• **Input material**:
*****

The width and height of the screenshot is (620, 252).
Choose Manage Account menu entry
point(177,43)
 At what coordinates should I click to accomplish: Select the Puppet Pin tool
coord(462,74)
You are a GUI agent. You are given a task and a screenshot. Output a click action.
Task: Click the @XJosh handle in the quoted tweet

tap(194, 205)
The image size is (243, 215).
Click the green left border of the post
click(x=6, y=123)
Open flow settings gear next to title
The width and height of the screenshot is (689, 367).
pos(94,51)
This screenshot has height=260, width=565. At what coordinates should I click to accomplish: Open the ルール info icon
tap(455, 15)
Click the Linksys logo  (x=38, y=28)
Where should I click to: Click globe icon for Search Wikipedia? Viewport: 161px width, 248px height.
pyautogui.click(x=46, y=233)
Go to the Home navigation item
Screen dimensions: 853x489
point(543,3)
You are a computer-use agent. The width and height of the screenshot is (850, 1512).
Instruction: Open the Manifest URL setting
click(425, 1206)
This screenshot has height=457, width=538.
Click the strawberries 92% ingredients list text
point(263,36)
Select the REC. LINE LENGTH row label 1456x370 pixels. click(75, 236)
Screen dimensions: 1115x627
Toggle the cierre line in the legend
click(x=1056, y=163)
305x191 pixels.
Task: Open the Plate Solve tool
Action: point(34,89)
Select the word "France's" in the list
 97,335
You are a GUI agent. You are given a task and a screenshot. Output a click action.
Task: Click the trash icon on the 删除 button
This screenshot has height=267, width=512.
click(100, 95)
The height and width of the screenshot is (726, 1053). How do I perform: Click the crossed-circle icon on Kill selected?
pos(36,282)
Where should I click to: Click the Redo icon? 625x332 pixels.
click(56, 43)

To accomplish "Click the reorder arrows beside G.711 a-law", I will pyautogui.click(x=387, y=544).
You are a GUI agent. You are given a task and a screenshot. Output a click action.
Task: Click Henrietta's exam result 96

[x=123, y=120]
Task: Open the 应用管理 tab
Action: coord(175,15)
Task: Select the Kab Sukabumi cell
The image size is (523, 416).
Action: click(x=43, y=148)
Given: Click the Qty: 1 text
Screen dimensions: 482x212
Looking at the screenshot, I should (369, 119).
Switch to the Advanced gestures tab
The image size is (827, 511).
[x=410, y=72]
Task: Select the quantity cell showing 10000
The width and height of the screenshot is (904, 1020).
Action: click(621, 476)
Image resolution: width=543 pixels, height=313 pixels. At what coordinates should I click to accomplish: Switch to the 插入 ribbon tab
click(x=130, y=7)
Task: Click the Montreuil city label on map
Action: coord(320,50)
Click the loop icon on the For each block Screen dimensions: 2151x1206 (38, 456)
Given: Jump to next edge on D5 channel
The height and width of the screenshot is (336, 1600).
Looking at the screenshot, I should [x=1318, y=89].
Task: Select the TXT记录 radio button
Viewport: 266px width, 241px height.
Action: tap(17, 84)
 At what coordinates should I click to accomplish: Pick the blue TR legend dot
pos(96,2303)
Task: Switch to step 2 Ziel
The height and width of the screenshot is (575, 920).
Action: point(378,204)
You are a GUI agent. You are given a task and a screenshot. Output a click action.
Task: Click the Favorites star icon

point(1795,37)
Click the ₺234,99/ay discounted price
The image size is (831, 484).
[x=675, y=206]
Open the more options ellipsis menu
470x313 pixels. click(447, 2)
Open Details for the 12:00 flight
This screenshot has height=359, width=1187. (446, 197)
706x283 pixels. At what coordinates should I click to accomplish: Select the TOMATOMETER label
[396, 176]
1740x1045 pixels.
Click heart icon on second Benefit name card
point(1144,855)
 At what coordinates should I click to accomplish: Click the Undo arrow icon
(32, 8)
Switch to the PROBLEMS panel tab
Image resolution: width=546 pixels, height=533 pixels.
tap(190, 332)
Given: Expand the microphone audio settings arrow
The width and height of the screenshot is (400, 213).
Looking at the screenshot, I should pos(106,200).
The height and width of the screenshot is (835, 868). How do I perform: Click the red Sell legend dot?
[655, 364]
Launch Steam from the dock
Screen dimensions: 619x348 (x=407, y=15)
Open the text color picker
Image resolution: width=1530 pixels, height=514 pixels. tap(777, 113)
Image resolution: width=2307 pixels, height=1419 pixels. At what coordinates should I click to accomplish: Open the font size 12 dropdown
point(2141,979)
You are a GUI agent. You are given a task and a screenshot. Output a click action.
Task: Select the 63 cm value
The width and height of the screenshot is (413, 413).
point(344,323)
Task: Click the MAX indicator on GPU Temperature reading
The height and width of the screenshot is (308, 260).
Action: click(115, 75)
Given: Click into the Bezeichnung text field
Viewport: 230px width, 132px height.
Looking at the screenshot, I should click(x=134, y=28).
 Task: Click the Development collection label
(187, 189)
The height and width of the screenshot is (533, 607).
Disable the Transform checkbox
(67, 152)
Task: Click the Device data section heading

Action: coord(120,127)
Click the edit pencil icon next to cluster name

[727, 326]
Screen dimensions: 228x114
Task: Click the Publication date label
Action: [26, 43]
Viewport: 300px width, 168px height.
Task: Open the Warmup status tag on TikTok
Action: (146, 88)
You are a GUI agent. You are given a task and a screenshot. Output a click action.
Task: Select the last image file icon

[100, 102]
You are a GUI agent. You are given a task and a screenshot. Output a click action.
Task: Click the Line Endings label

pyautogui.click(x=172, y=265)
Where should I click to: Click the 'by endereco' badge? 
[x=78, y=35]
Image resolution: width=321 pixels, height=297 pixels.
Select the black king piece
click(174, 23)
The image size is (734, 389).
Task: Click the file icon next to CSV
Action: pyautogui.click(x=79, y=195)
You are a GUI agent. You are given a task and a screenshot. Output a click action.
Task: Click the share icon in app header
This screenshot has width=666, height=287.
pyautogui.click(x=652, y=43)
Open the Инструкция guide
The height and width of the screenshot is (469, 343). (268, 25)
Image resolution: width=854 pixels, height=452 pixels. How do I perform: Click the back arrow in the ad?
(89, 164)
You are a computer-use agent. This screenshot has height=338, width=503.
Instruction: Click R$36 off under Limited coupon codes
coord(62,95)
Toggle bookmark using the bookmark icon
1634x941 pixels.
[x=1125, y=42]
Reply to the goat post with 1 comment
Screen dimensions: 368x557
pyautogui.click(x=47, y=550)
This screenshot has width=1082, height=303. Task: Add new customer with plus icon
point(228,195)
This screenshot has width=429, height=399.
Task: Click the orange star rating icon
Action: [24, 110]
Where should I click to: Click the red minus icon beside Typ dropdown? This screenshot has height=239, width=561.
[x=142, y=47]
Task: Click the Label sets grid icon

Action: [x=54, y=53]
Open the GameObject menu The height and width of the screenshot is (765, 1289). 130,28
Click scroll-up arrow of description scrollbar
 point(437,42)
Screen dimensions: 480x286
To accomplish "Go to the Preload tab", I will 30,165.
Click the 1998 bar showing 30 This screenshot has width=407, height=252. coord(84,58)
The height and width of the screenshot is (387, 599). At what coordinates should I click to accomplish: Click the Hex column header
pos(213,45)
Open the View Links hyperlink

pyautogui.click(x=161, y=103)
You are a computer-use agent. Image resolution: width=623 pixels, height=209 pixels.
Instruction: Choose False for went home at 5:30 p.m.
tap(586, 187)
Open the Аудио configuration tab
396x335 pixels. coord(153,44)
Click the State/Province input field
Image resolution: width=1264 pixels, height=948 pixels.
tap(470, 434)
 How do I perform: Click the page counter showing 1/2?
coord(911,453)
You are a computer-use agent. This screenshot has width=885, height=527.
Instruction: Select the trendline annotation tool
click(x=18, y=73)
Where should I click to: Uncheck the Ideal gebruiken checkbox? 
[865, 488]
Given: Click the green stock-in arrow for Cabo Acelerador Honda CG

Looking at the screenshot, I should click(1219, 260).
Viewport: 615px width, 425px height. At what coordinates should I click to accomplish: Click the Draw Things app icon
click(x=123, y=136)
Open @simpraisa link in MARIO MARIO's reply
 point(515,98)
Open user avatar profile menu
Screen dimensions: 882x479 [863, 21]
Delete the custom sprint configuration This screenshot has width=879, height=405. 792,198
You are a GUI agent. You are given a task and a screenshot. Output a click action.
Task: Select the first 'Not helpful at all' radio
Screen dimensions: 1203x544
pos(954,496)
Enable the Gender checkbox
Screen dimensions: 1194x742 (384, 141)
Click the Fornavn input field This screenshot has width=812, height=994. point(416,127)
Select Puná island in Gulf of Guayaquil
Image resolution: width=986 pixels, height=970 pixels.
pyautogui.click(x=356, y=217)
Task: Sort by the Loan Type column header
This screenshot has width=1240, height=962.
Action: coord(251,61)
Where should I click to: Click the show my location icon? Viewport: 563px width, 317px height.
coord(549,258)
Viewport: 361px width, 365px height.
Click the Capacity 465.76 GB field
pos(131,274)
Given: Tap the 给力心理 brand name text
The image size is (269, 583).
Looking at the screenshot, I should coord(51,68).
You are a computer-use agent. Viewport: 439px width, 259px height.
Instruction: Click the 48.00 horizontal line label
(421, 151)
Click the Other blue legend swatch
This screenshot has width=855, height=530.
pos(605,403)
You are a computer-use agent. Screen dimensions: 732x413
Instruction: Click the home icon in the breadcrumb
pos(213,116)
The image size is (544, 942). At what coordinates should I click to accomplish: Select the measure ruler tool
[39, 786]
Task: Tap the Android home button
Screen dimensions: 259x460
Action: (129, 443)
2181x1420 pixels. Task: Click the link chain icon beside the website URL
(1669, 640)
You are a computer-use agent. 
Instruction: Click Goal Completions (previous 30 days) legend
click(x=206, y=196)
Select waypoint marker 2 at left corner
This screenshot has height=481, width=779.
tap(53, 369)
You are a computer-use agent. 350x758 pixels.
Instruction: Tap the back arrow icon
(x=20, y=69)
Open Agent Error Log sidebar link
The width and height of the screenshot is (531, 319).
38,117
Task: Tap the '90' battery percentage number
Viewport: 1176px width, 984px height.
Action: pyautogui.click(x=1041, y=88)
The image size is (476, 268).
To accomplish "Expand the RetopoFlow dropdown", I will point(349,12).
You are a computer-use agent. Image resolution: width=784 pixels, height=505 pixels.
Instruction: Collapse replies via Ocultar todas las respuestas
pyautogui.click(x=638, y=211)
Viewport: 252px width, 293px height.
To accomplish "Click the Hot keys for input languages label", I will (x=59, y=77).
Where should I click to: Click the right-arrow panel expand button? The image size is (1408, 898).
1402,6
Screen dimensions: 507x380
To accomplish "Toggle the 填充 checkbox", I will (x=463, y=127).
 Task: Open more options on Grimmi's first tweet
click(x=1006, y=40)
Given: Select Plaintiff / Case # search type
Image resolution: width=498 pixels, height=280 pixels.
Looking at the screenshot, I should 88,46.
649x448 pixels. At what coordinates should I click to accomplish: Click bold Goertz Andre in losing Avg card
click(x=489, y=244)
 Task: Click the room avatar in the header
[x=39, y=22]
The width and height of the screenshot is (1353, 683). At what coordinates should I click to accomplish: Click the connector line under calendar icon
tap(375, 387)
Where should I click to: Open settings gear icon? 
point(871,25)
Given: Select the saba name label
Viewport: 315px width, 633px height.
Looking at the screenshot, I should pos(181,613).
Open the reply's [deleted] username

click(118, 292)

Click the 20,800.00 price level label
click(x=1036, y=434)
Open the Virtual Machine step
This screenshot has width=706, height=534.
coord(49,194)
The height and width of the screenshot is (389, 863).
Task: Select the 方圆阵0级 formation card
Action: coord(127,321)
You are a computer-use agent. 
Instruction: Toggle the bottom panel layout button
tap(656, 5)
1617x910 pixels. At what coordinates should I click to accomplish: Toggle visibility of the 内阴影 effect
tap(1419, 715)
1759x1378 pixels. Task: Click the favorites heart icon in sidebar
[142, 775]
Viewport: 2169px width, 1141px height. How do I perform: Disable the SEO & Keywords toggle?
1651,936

*****

• **What you should do**:
Copy the items word for word, beginning at the line that contains "Task: Switch to step 2 Ziel" and stopping after the line that contains "Looking at the screenshot, I should click(x=134, y=28).".

• **The solution**:
Task: Switch to step 2 Ziel
The height and width of the screenshot is (575, 920).
Action: point(378,204)
You are a GUI agent. You are given a task and a screenshot. Output a click action.
Task: Click the Favorites star icon

point(1795,37)
Click the ₺234,99/ay discounted price
The image size is (831, 484).
[x=675, y=206]
Open the more options ellipsis menu
470x313 pixels. click(447, 2)
Open Details for the 12:00 flight
This screenshot has height=359, width=1187. (446, 197)
706x283 pixels. At what coordinates should I click to accomplish: Select the TOMATOMETER label
[396, 176]
1740x1045 pixels.
Click heart icon on second Benefit name card
point(1144,855)
 At what coordinates should I click to accomplish: Click the Undo arrow icon
(32, 8)
Switch to the PROBLEMS panel tab
Image resolution: width=546 pixels, height=533 pixels.
tap(190, 332)
Given: Expand the microphone audio settings arrow
The width and height of the screenshot is (400, 213).
Looking at the screenshot, I should pos(106,200).
The height and width of the screenshot is (835, 868). How do I perform: Click the red Sell legend dot?
[655, 364]
Launch Steam from the dock
Screen dimensions: 619x348 (x=407, y=15)
Open the text color picker
Image resolution: width=1530 pixels, height=514 pixels. tap(777, 113)
Image resolution: width=2307 pixels, height=1419 pixels. At what coordinates should I click to accomplish: Open the font size 12 dropdown
point(2141,979)
You are a GUI agent. You are given a task and a screenshot. Output a click action.
Task: Select the 63 cm value
The width and height of the screenshot is (413, 413).
point(344,323)
Task: Click the MAX indicator on GPU Temperature reading
The height and width of the screenshot is (308, 260).
Action: click(115, 75)
Given: Click into the Bezeichnung text field
Viewport: 230px width, 132px height.
Looking at the screenshot, I should click(x=134, y=28).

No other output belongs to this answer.